**TÂCHES:**
**A.** Renvoyez, dans le texte sur la crypto-monnaie en Corée du Nord, tout ce qui va de « L’engouement pour la » jusqu'à « crypto-monnaie cette année. ».
**B.** Répondez à ces questions d'après le texte sur la crypto-monnaie en Corée du Nord :
(i) Quelle équipe de piratage est citée comme l'une des principales de la Corée du Nord ?
(ii) Quel montant aurait été volé en 2021 ?
(iii) Quelle part de toutes les pertes dues aux cyber-intrusions dans le secteur ces cambriolages représentent-ils ?
**C.** Poursuivez le texte sur la crypto-monnaie en Corée du Nord à partir de sa dernière phrase.
──────── TEXTE FOURNI ────────
L’engouement pour la crypto-monnaie en Corée du Nord et son impact sur la politique américaine
Rien qu’en 2022, la Corée du Nord, ou la République populaire démocratique de Corée (RPDC), aurait volé plus d’un milliard de dollars en crypto-monnaie à des organisations du secteur de la crypto-monnaie via l’une de ses principales équipes de piratage, Lazarus Group. Cela représente une augmentation par rapport aux 400 millions de dollars en 2021, et ces cambriolages représentent un tiers de toutes les pertes dues aux cyber-intrusions dans le secteur de la crypto-monnaie cette année.
──────── DONNÉES FOURNIES ────────
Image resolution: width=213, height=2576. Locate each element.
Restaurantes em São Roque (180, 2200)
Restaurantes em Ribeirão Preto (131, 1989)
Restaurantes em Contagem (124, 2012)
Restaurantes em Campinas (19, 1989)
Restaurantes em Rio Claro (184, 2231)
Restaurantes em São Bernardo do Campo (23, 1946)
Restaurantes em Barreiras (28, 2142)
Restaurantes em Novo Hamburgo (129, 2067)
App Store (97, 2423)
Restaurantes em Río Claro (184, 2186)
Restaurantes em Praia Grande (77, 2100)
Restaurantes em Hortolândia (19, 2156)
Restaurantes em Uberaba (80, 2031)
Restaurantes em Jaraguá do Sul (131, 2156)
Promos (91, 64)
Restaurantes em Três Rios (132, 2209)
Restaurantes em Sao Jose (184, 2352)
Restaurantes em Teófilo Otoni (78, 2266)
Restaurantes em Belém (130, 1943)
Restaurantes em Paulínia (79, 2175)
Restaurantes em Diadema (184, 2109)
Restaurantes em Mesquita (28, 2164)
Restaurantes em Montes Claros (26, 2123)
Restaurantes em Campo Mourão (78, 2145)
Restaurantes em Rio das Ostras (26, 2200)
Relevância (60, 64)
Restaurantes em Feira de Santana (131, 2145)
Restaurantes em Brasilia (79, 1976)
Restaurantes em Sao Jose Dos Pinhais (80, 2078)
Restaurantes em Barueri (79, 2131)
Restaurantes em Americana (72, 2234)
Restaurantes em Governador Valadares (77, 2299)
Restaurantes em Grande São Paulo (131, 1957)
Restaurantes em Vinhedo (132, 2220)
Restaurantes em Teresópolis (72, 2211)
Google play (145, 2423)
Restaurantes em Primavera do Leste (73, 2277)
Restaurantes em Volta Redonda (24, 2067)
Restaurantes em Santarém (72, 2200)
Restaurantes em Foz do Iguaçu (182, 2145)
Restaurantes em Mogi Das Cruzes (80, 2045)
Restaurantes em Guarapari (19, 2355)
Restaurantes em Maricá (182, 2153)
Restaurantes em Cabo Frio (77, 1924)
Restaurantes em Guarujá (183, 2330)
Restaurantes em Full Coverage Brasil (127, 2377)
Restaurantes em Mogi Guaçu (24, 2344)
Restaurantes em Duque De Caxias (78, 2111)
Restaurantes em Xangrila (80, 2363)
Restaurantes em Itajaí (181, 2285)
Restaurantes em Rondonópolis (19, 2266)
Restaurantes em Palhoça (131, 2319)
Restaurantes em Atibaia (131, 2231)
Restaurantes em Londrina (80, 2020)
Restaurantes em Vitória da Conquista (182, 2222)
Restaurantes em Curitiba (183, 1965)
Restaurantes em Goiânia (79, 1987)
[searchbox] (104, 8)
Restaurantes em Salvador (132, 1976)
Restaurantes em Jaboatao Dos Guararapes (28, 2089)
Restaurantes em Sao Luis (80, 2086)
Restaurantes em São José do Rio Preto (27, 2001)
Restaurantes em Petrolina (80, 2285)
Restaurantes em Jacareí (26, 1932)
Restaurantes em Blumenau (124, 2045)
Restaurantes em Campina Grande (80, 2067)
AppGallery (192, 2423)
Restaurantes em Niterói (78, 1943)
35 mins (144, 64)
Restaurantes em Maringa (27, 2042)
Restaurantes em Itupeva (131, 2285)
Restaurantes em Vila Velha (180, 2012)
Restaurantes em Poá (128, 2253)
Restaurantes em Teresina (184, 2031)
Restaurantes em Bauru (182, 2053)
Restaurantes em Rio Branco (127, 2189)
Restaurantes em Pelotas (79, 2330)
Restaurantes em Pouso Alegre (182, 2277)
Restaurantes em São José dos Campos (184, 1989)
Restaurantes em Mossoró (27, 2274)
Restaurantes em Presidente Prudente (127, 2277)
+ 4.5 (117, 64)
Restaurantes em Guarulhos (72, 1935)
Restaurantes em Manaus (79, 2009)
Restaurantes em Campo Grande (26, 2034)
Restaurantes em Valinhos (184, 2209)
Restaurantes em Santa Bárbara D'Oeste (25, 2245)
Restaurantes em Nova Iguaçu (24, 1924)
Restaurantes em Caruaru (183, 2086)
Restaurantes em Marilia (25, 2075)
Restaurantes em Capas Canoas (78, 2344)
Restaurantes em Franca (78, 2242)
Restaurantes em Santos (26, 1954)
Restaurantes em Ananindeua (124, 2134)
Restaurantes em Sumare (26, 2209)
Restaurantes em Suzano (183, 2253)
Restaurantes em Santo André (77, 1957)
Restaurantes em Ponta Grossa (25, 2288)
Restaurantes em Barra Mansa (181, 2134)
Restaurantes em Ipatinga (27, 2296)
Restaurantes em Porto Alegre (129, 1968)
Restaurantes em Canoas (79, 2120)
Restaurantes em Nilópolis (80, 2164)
────────
──────── DONNÉES FOURNIES ────────
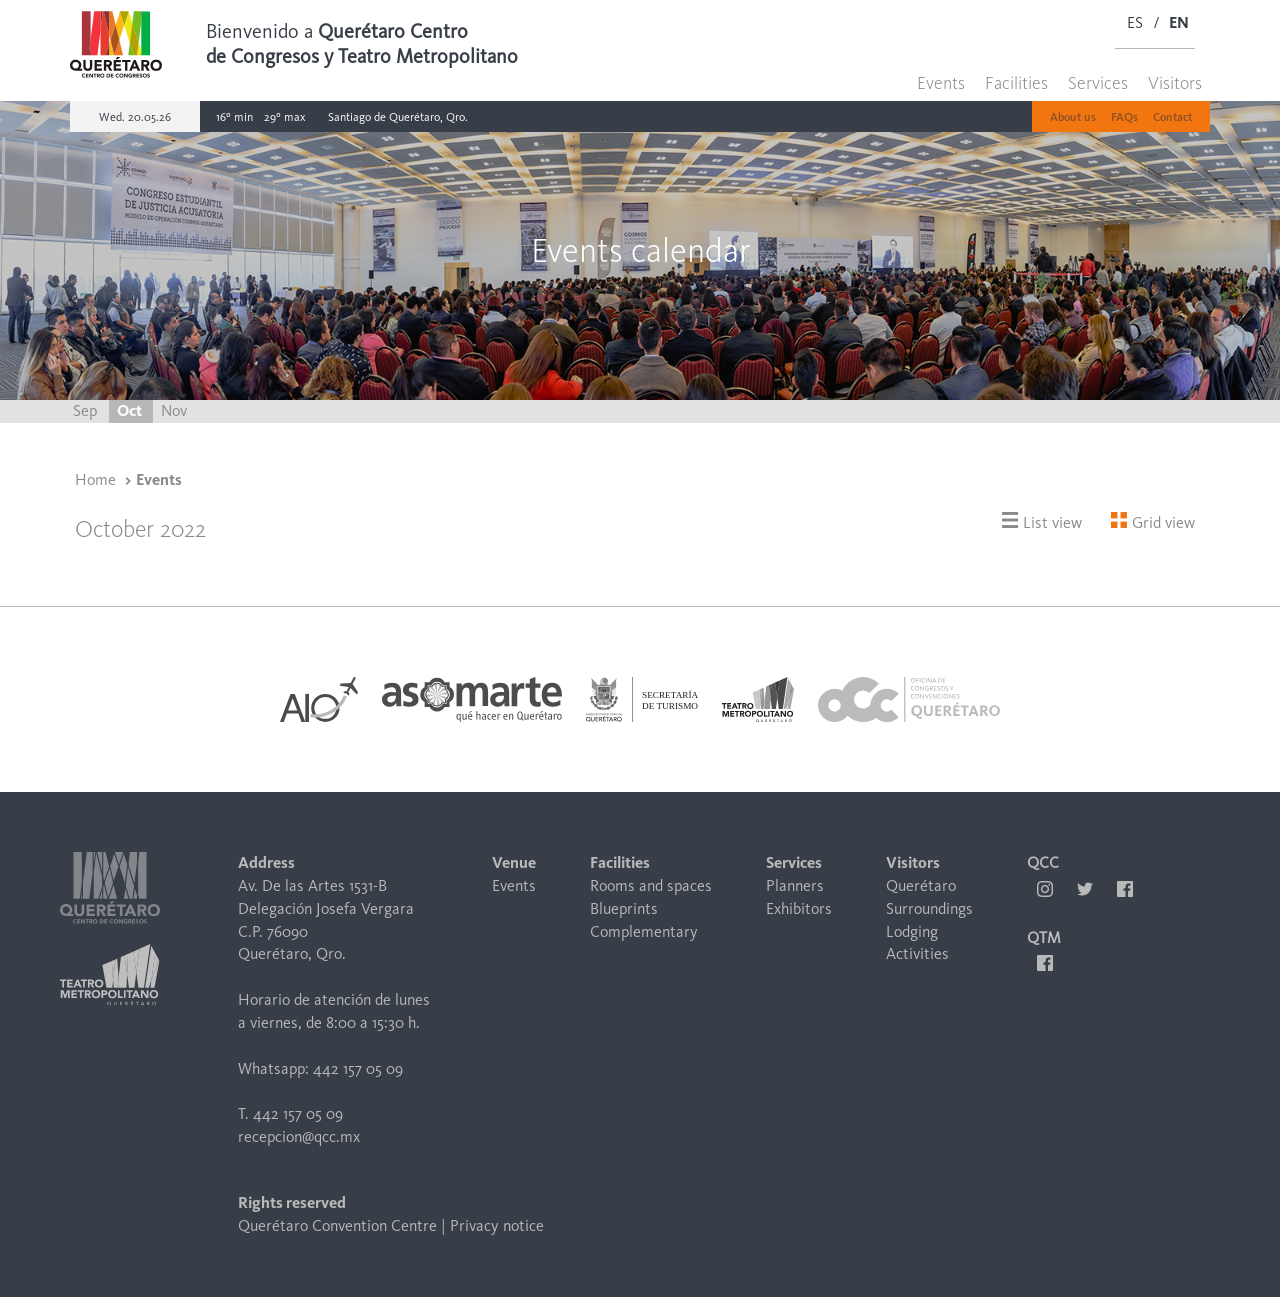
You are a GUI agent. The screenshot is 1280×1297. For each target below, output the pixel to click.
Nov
────────
**RÉSULTATS DES TÂCHES:**
**A.**
L’engouement pour la crypto-monnaie en Corée du Nord et son impact sur la politique américaine
Rien qu’en 2022, la Corée du Nord, ou la République populaire démocratique de Corée (RPDC), aurait volé plus d’un milliard de dollars en crypto-monnaie à des organisations du secteur de la crypto-monnaie via l’une de ses principales équipes de piratage, Lazarus Group. Cela représente une augmentation par rapport aux 400 millions de dollars en 2021, et ces cambriolages représentent un tiers de toutes les pertes dues aux cyber-intrusions dans le secteur de la crypto-monnaie cette année.

**B.**
(i) Lazarus Group
(ii) 400 millions de dollars
(iii) Un tiers

**C.**
De nouveaux bouleversements dans le secteur de la crypto-monnaie ont déjà poussé les autorités financières à multiplier les appels à la réglementation. Les faillites et les scandales impliquant plusieurs entreprises font chuter l’industrie et la valeur des crypto-monnaies. Bon nombre de ces entreprises sont basées aux États-Unis, ce qui rend la réglementation américaine particulièrement importante. Le rôle central du pays à la fois dans le secteur de la crypto-monnaie et les efforts pour le réglementer, ainsi que la descente actuelle du secteur dans le chaos, en font le moment opportun pour concentrer les initiatives politiques du gouvernement américain sur les entreprises et les produits de crypto-monnaie.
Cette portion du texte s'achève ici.